*What the task asks*
Present the items starting at the line containing "This screenshot has width=621, height=313." and ending at the line containing "Action: pos(945,49)" as a numbered list, skipping blank lines. Leave the pictures out of your answer.

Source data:
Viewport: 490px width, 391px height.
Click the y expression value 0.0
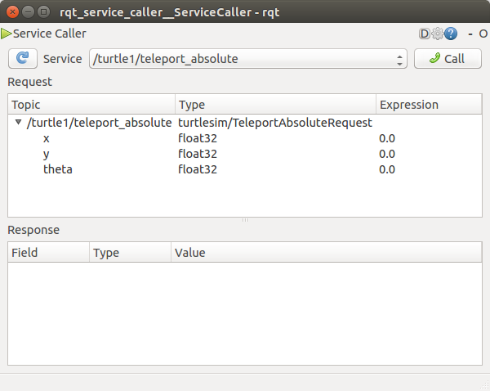coord(387,154)
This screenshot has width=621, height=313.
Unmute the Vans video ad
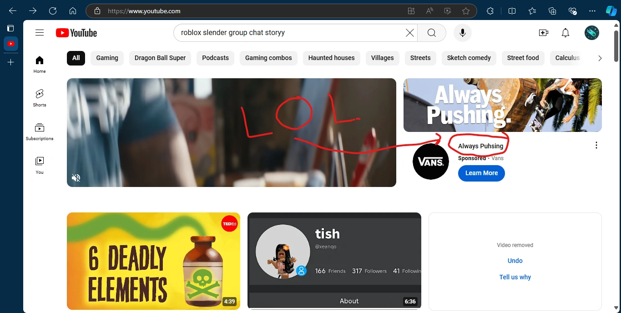pos(76,177)
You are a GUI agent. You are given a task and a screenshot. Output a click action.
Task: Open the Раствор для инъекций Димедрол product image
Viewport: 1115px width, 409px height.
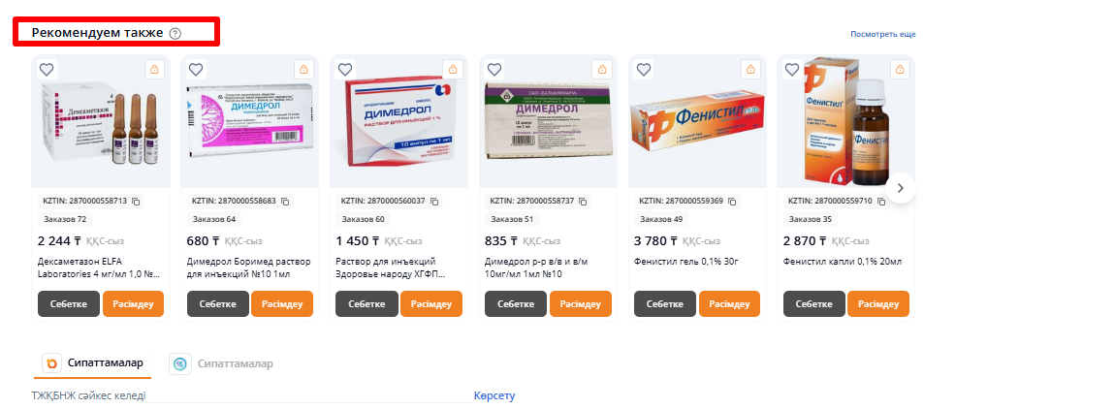click(398, 121)
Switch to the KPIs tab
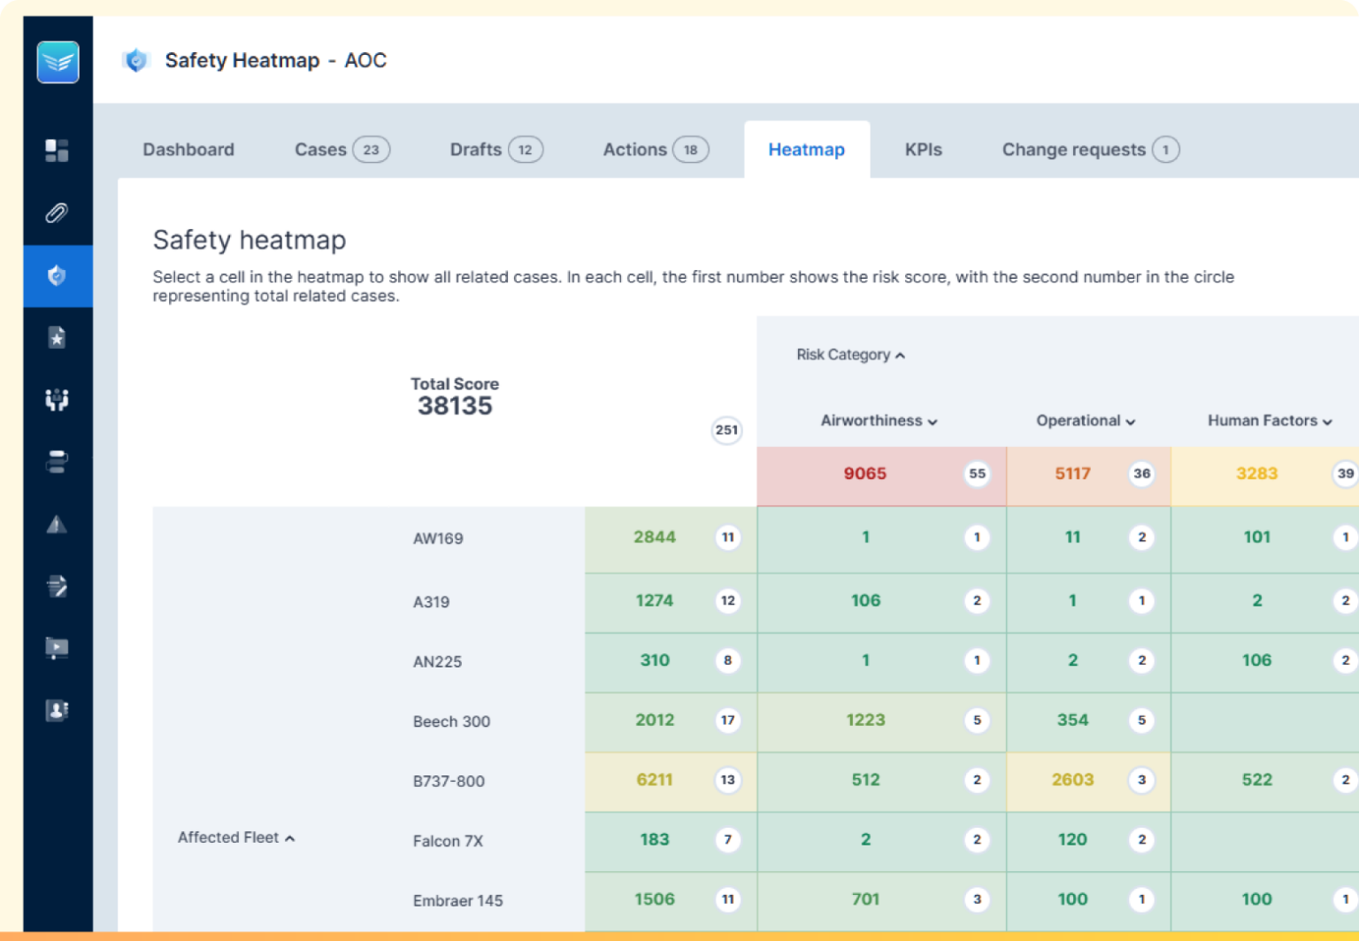 coord(923,149)

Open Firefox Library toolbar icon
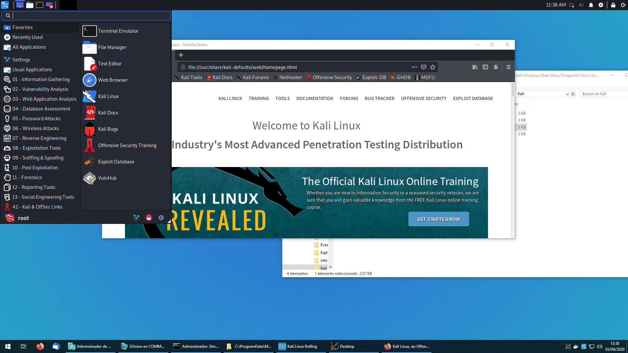[475, 67]
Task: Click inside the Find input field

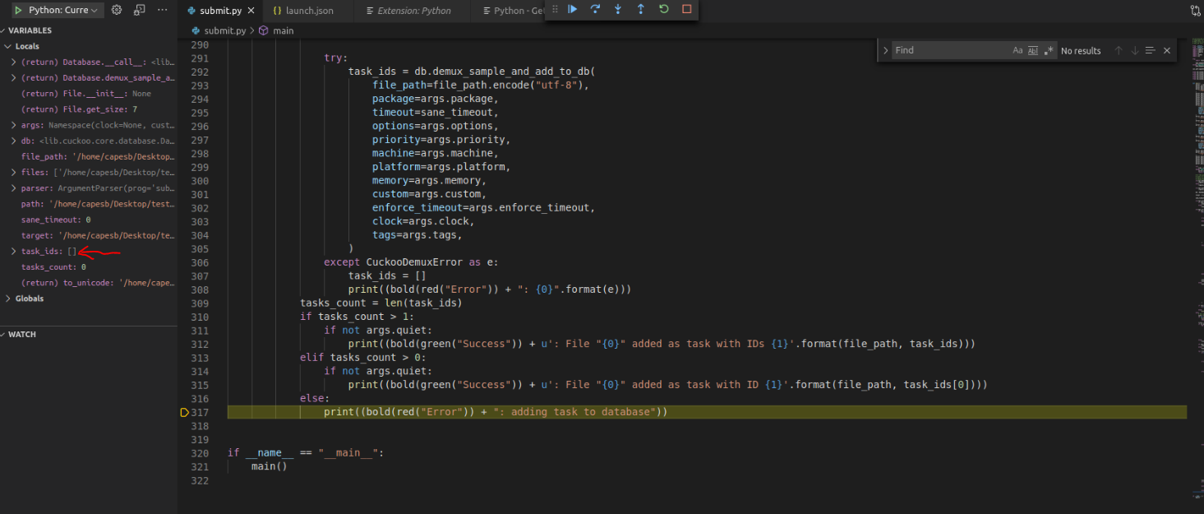Action: pos(945,49)
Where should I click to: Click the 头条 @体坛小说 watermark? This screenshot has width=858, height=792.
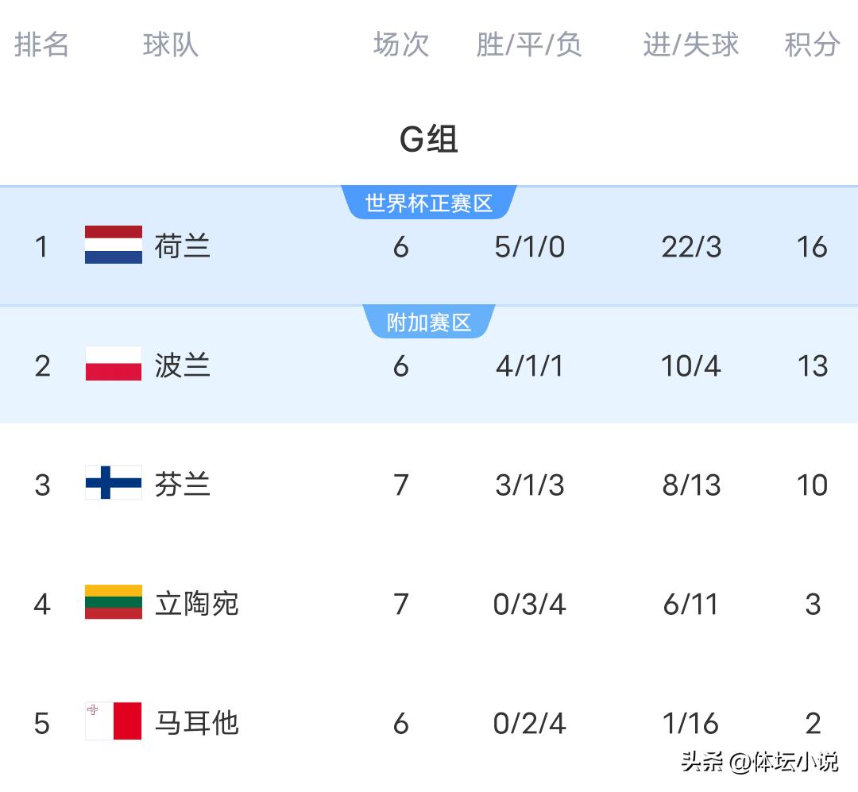(759, 763)
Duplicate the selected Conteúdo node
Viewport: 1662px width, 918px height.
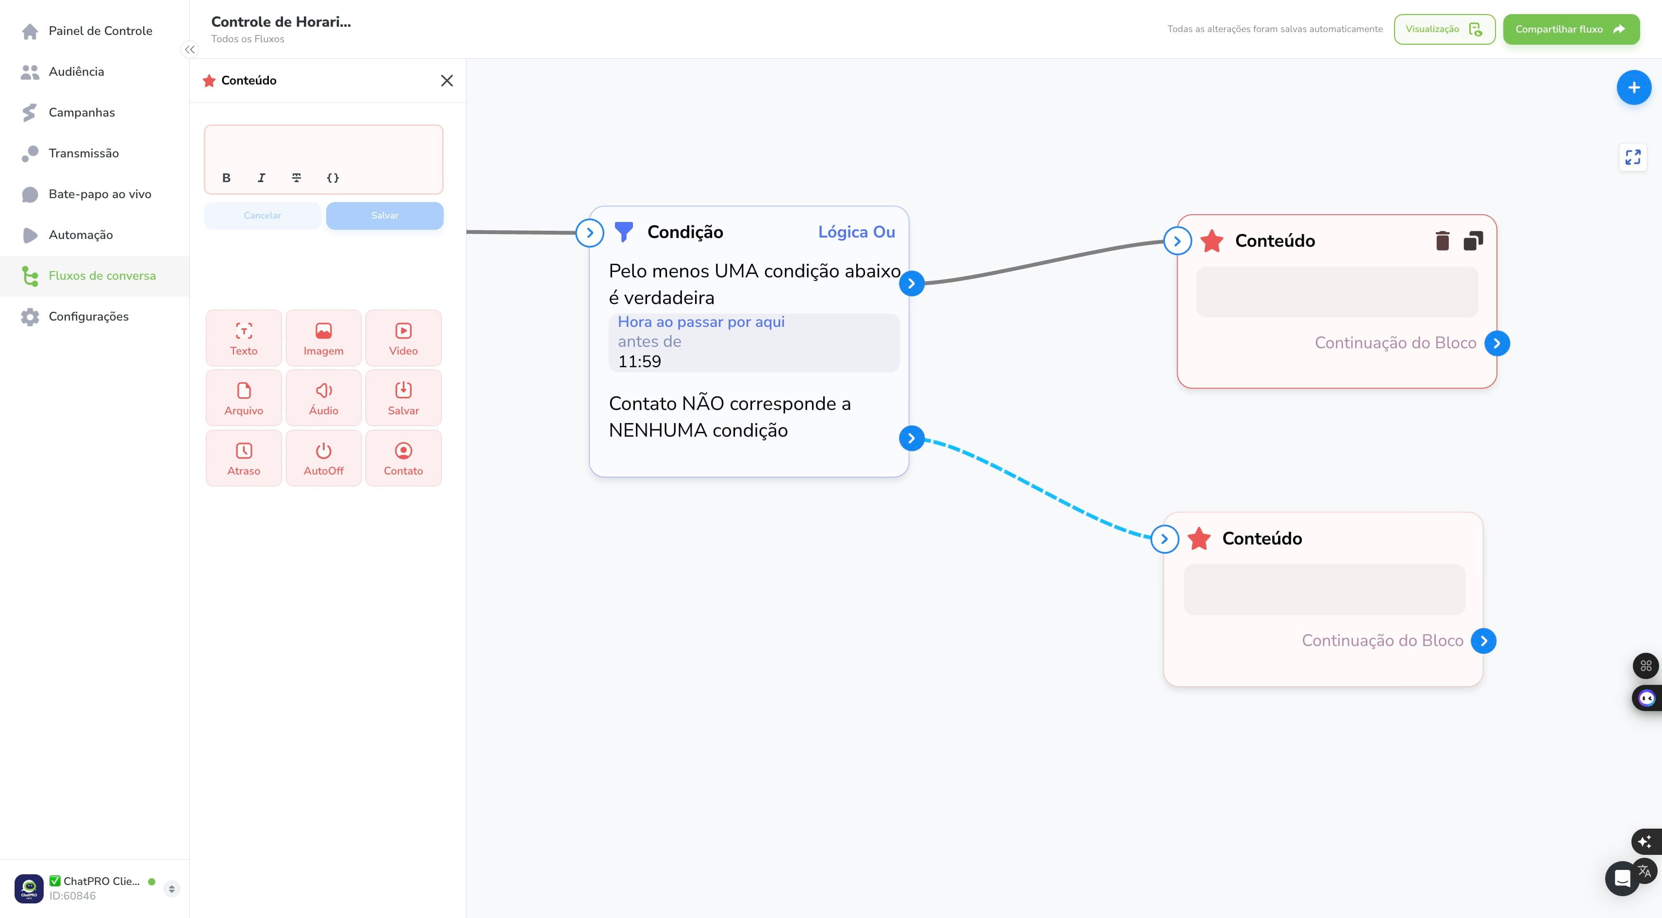[1473, 241]
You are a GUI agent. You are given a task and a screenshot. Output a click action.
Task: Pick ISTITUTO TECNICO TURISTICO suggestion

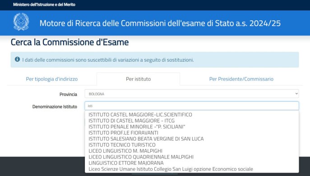click(x=122, y=145)
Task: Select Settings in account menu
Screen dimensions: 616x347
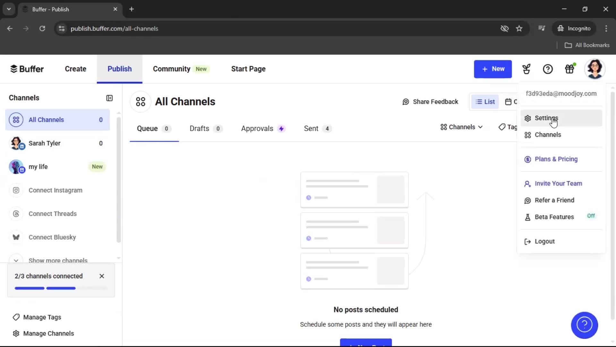Action: click(546, 118)

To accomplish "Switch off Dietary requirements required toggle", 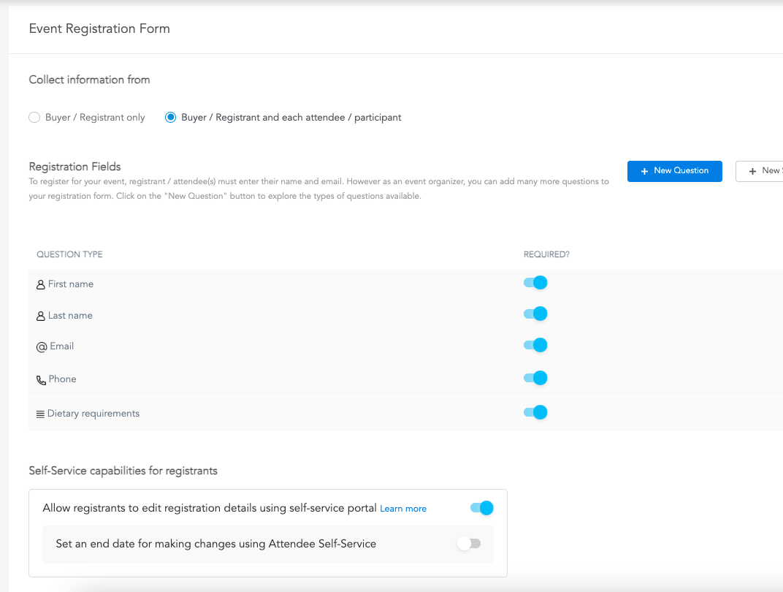I will 535,412.
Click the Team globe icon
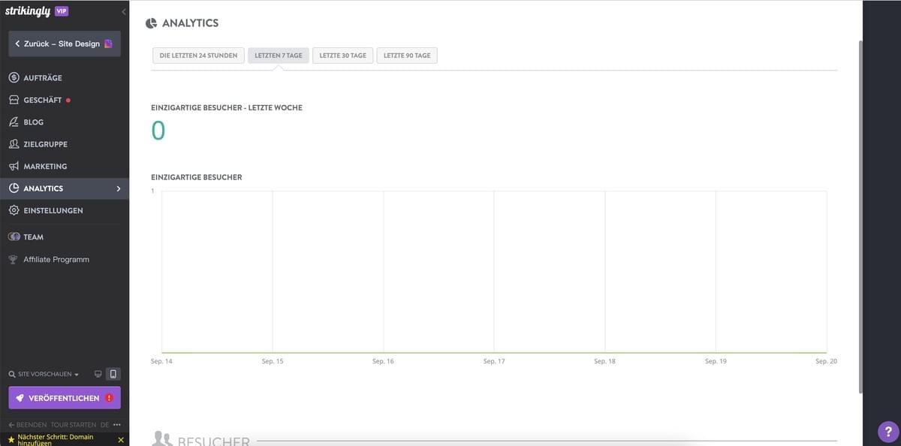This screenshot has height=446, width=901. click(x=13, y=237)
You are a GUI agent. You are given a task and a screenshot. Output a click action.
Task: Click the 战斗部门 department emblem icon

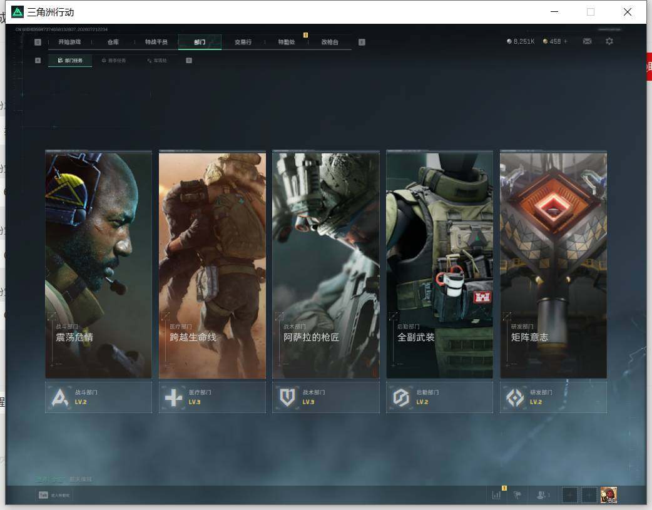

*Written response*
1. This screenshot has width=621, height=313.
2. Unmute the Vans video ad
3. pos(76,177)
4. You are a GUI agent. You are given a task and a screenshot. Output a click action.
5. Task: Open the Раствор для инъекций Димедрол product image
6. Viewport: 1115px width, 409px height.
7. click(398, 121)
8. Switch to the KPIs tab
9.  coord(923,149)
10. Open Firefox Library toolbar icon
11. [475, 67]
12. Task: Click inside the Find input field
13. Action: pos(945,49)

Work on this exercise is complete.